-- Begin Quoted text --
Put the women in the men’s
Put the women in the men’s race, U23s race against Elite. I can see no reason not to have the women mixing it up with the men.
don simon fbpe wrote:
Because for the short time the men and women were together it would be a dangerous mess as the much larger, heavier and faster male riders barged to the front, then the women would swiftly be dropped* and you’d end up with two separate races on course at the same time, which would be a logistical nightmare in terms of team cars, ambulances, TV coverage etc. The comparison with U23s is absurd, male U23 pros are often on a par with their senior colleagues (e.g. Bernal winning the Tour aged 22, Pogacar winning two Tours starting aged 21). Ridiculous suggestion.
*See for example last year’s Paris Roubaix, male race average speed 46km/h, female race average speed 39 km/h and that when the women were only racing 145km and the men were racing 256km.
That’s very disrespectful to
That’s very disrespectful to women, mate.
don simon fbpe wrote:
I knew you would come back with some such accusation, “mate”, which is of course every bit as absurd as your original suggestion. It is a simple fact that elite female racers would simply not be able to hold their own in a race with elite male racers, as you can see from the average speeds I quoted above even before you factor in the bigger size and heavier weight of male racers. It’s disrespectful to women to suggest they should be forced to race in an environment where they wouldn’t have a hope of winning, or even coming in the top 100, and where they would quite likely be placed in unnecessary danger, rather than having their own races. I’ve never seen a single female pro suggest or request that they should compete in the same road races as men – are they all disrespectful to women as well?
I never said that women would
I never said that women would be competing against the men, but don’t let that get in the way. I said mixing it with the men, which you have interpreted how you have interpreted it.
Suggesting that females are too fragile to take the rufty tufty of a men’s peloton is a little insulting, isn’t it?
A woman would still win the womens’ race (within a race, or follow on race, or whatever the structure is of sharing race days).
But hey…
don simon fbpe wrote:
No, it isn’t, any more than it would be insulting to a flyweight to suggest they would lose to a heavyweight. It’s a simple matter of size, weight and power, male riders have a lot more of all three and in the close contact bumping and boring of a peleton at the start of a race women are inevitably going to come off second best. That’s not saying they’re fragile, it’s a simple fact that if Lizzie Deignan (5’6″, 57kg) is jousting for the same space with Wout van Aert (6’3″, 78kg) she is going to come off worse. Would it be insulting to women, and accusing them of being “fragile” to say it would be foolish for the England women’s rugby team to take on their male counterparts in a full-contact match? Of course it wouldn’t. Stop being silly.
But 1.75m and 60kg Jonas
But 1.75m and 60kg Jonas Vingegaard can? Stop pulling silly comparisons to justify your putting women in their place with your telling them what they can’t/shouldn’t do and come back with a positive solution to the problem. No wonder so few women post here. Chao!
-- End Quoted text --
-- Begin Rows --
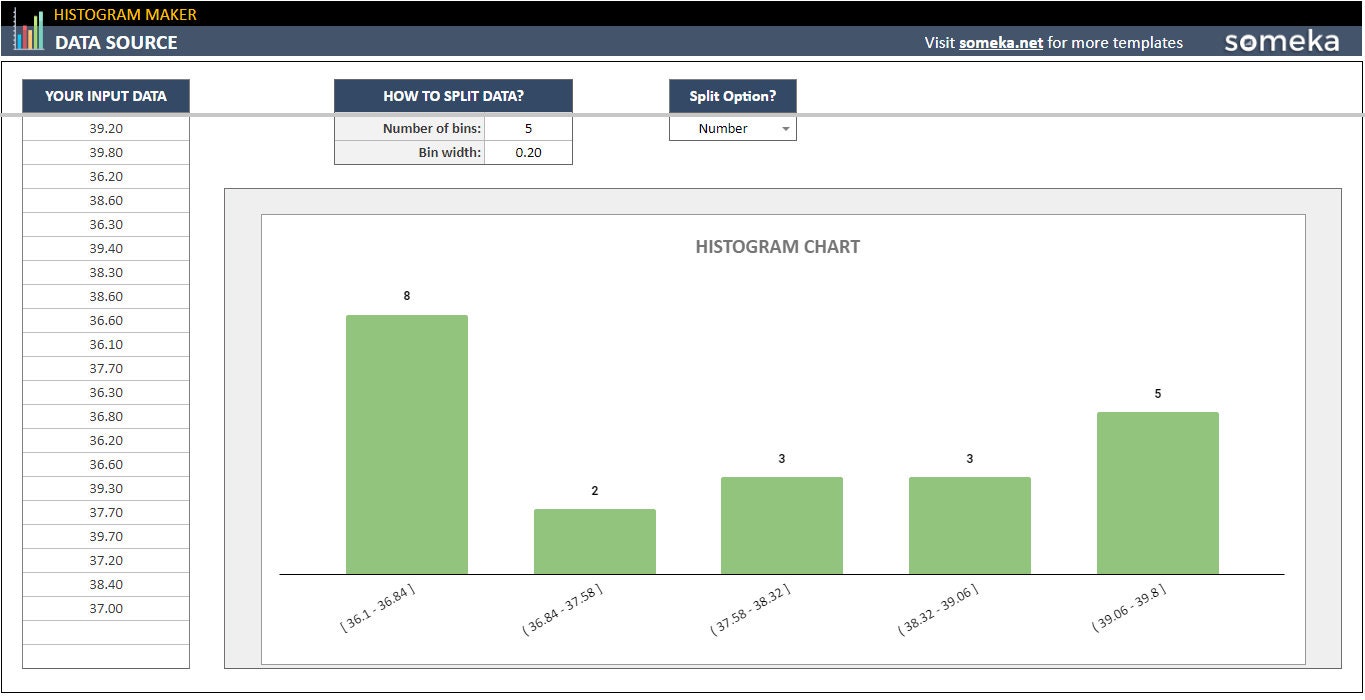Click the first input data cell showing 39.20
Screen dimensions: 1365x700
click(106, 128)
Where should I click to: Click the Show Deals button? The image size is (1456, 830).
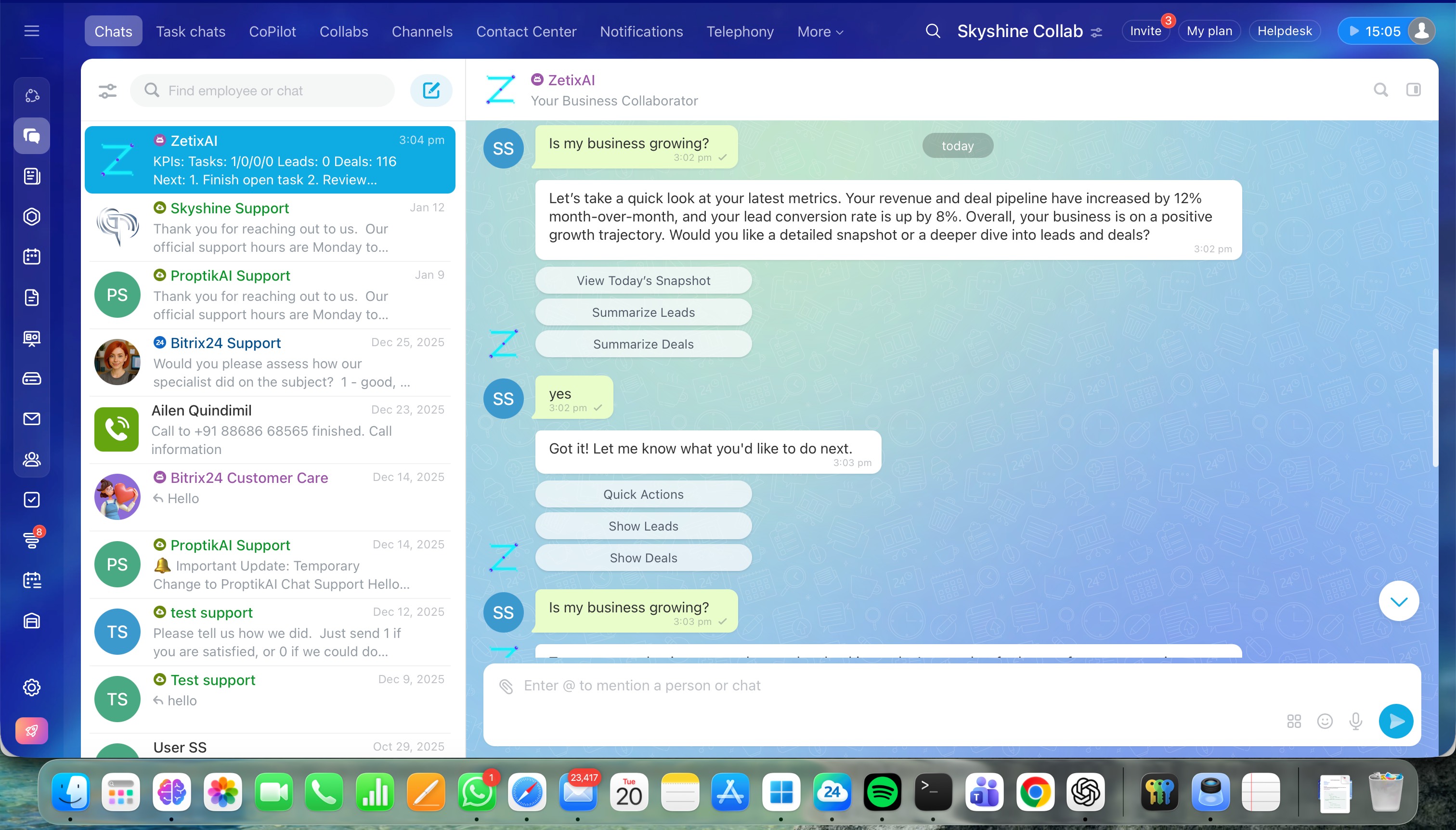point(643,558)
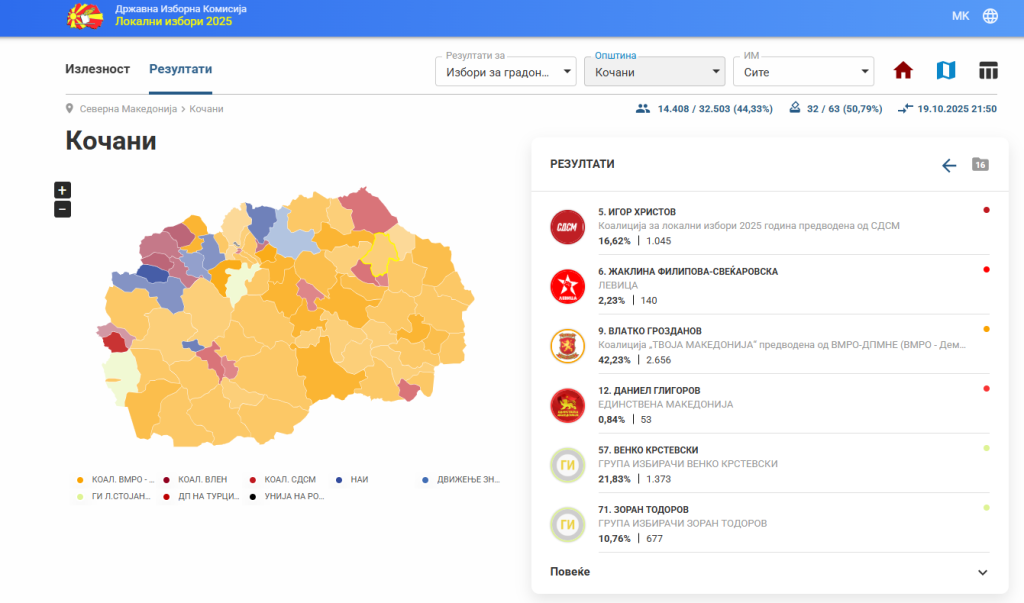Click the 16 badge in the results panel
This screenshot has width=1024, height=603.
[980, 165]

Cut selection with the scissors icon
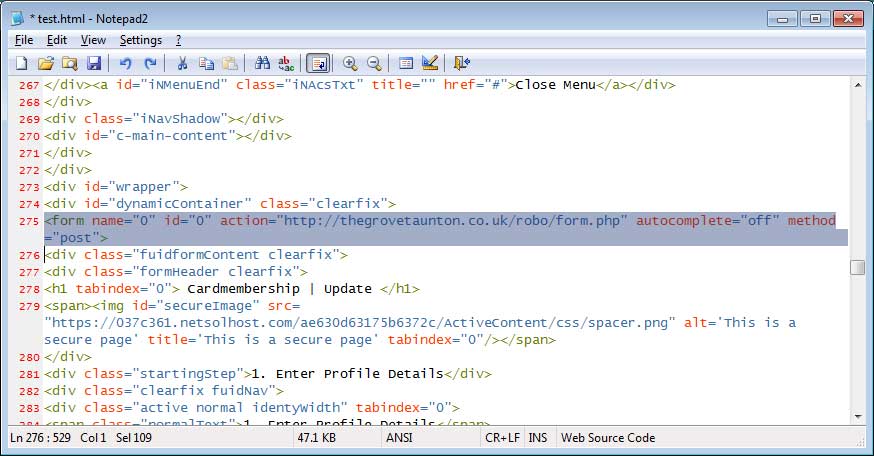pos(182,63)
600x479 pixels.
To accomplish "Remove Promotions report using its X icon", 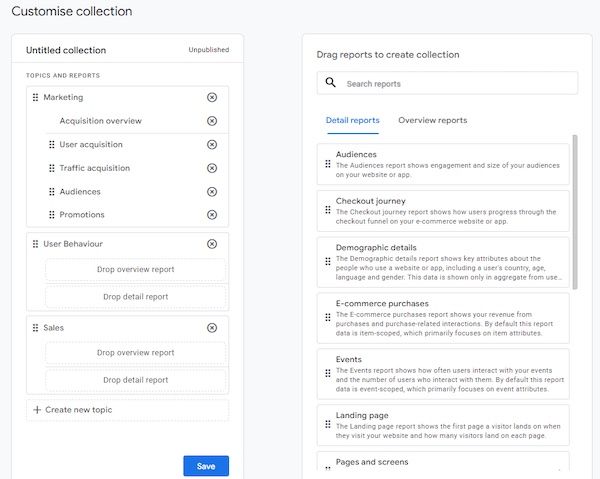I will (211, 215).
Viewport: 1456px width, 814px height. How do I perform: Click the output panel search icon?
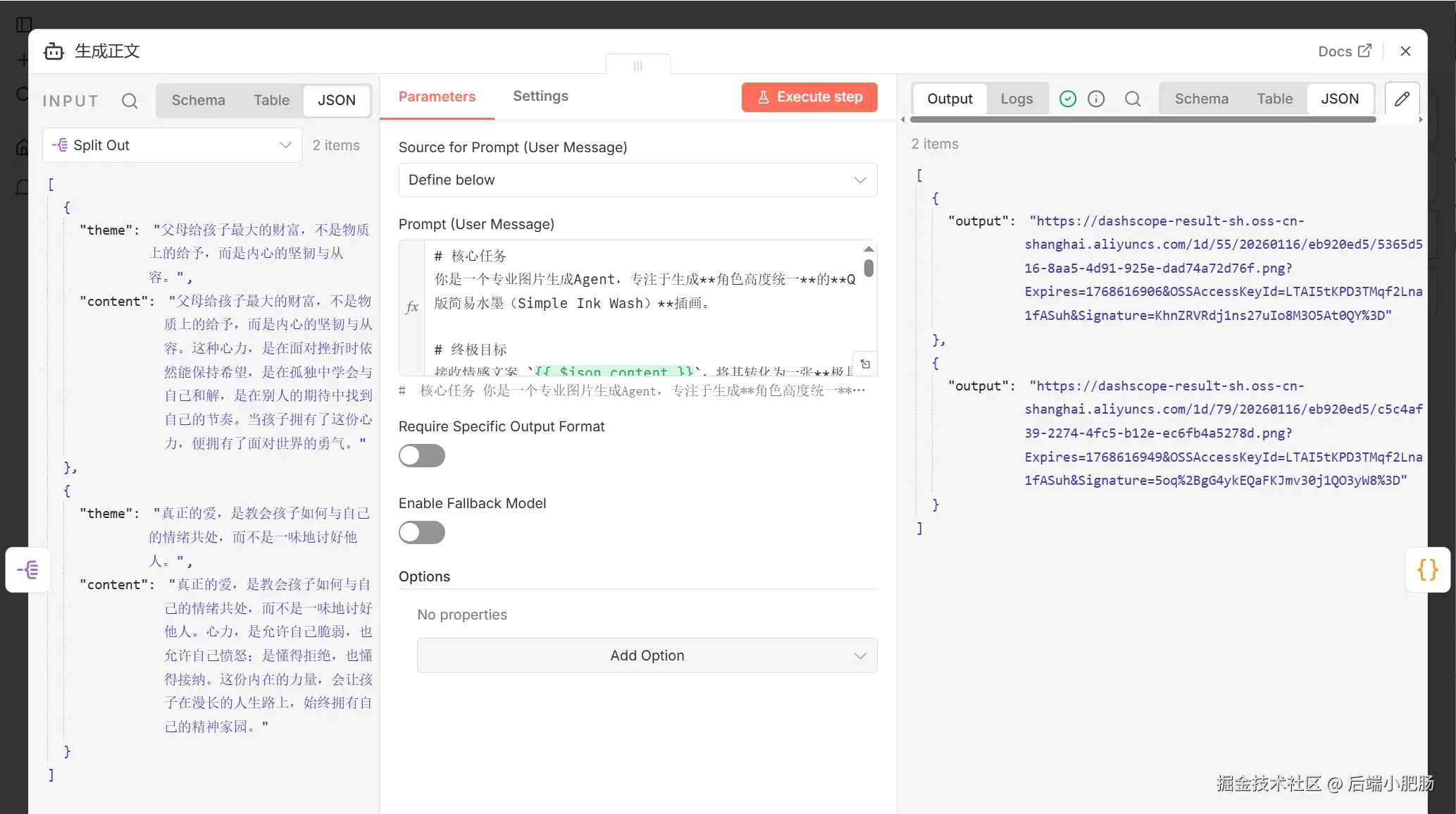pyautogui.click(x=1132, y=99)
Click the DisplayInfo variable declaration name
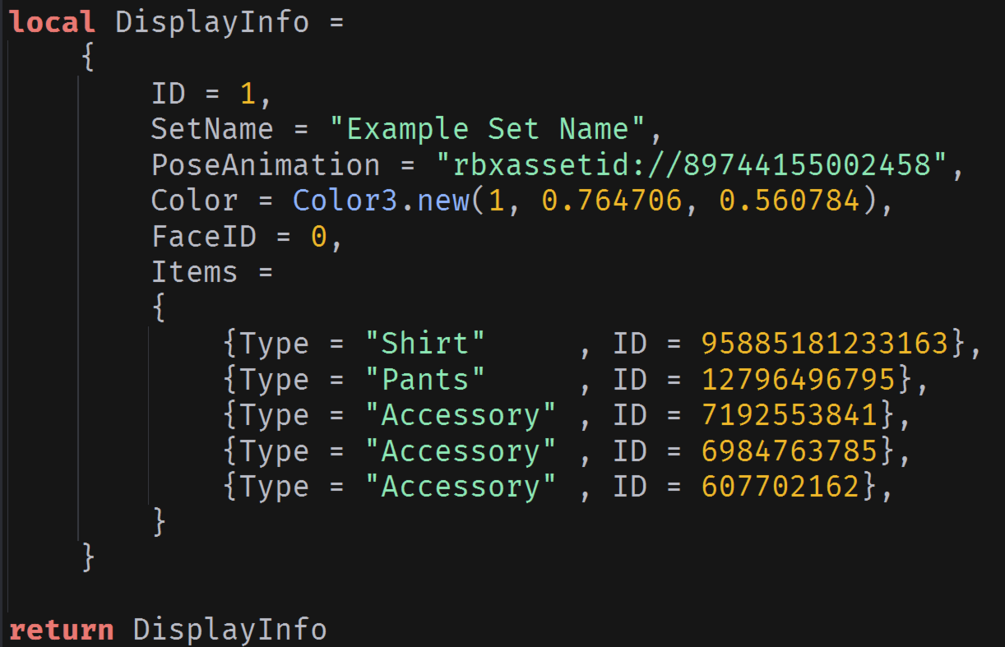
-- End Rows --
*What is asked*:
a) Check each statement against the discussion about mixed races and answer yes or no, quoting the words from it that decide the answer: (i) In last year's Paris Roubaix, the women raced a shorter distance than the men. (ii) Lizzie Deignan is described as weighing 60kg. (iii) Bernal won the Tour at age 21.
b) According to the discussion about mixed races, what was the average speed of the male race in last year's Paris Roubaix?

*Exercise responses*:
a)
(i) Yes: "the women were only racing 145km and the men were racing 256km."
(ii) No: "Lizzie Deignan (5’6″, 57kg)"
(iii) No: "Bernal winning the Tour aged 22"

b) 46 km/h